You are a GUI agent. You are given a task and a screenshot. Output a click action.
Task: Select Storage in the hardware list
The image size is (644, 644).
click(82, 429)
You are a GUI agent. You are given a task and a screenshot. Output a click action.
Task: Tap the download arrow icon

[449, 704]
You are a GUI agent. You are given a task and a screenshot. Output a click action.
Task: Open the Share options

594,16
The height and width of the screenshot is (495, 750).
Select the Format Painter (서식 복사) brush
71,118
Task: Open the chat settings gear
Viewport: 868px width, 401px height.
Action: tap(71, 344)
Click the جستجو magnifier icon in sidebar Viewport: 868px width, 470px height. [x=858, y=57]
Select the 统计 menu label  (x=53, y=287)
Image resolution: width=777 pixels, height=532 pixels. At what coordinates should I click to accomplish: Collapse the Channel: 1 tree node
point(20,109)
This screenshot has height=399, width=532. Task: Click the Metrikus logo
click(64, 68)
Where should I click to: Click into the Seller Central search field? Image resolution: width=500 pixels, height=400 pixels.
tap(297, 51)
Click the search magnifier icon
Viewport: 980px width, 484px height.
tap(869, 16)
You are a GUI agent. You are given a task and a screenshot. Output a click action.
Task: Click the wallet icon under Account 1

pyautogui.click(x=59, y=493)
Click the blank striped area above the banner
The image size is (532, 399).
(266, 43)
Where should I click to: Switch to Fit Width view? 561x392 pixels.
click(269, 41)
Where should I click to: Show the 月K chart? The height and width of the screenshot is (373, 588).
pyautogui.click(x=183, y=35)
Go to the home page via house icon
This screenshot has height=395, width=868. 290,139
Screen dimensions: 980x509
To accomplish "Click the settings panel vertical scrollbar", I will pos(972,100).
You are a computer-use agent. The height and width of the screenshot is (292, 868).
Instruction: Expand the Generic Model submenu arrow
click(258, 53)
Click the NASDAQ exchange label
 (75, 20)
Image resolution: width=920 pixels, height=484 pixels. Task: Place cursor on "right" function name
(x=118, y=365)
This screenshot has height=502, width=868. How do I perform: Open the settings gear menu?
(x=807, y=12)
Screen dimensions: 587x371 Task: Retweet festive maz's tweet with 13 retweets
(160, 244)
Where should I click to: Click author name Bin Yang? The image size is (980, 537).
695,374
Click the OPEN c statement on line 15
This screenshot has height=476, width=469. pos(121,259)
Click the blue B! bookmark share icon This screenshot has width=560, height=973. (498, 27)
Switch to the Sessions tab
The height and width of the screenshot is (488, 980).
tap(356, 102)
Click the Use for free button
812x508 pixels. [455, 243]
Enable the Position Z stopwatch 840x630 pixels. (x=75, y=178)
::::::::::
WHAT YOU NEED TO DO:
Could you repeat the listing above, exactly as it is shown?

RESPONSE AREA:
You are a GUI agent. You are given a task and a screenshot. Output a click action.
Task: Select Storage in the hardware list
The image size is (644, 644).
click(82, 429)
You are a GUI agent. You are given a task and a screenshot. Output a click action.
Task: Tap the download arrow icon

[449, 704]
You are a GUI agent. You are given a task and a screenshot. Output a click action.
Task: Open the Share options

594,16
The height and width of the screenshot is (495, 750).
Select the Format Painter (서식 복사) brush
71,118
Task: Open the chat settings gear
Viewport: 868px width, 401px height.
Action: tap(71, 344)
Click the جستجو magnifier icon in sidebar Viewport: 868px width, 470px height. [x=858, y=57]
Select the 统计 menu label  (x=53, y=287)
Image resolution: width=777 pixels, height=532 pixels. At what coordinates should I click to accomplish: Collapse the Channel: 1 tree node
point(20,109)
This screenshot has height=399, width=532. Task: Click the Metrikus logo
click(64, 68)
Where should I click to: Click into the Seller Central search field? Image resolution: width=500 pixels, height=400 pixels.
tap(297, 51)
Click the search magnifier icon
Viewport: 980px width, 484px height.
tap(869, 16)
You are a GUI agent. You are given a task and a screenshot. Output a click action.
Task: Click the wallet icon under Account 1

pyautogui.click(x=59, y=493)
Click the blank striped area above the banner
The image size is (532, 399).
(266, 43)
Where should I click to: Switch to Fit Width view? 561x392 pixels.
click(269, 41)
Where should I click to: Show the 月K chart? The height and width of the screenshot is (373, 588).
pyautogui.click(x=183, y=35)
Go to the home page via house icon
This screenshot has height=395, width=868. 290,139
Screen dimensions: 980x509
To accomplish "Click the settings panel vertical scrollbar", I will pos(972,100).
You are a computer-use agent. The height and width of the screenshot is (292, 868).
Instruction: Expand the Generic Model submenu arrow
click(258, 53)
Click the NASDAQ exchange label
 (75, 20)
Image resolution: width=920 pixels, height=484 pixels. Task: Place cursor on "right" function name
(x=118, y=365)
This screenshot has height=502, width=868. How do I perform: Open the settings gear menu?
(x=807, y=12)
Screen dimensions: 587x371 Task: Retweet festive maz's tweet with 13 retweets
(160, 244)
Where should I click to: Click author name Bin Yang? The image size is (980, 537).
695,374
Click the OPEN c statement on line 15
This screenshot has height=476, width=469. pos(121,259)
Click the blue B! bookmark share icon This screenshot has width=560, height=973. (498, 27)
Switch to the Sessions tab
The height and width of the screenshot is (488, 980).
tap(356, 102)
Click the Use for free button
812x508 pixels. [455, 243]
Enable the Position Z stopwatch 840x630 pixels. (x=75, y=178)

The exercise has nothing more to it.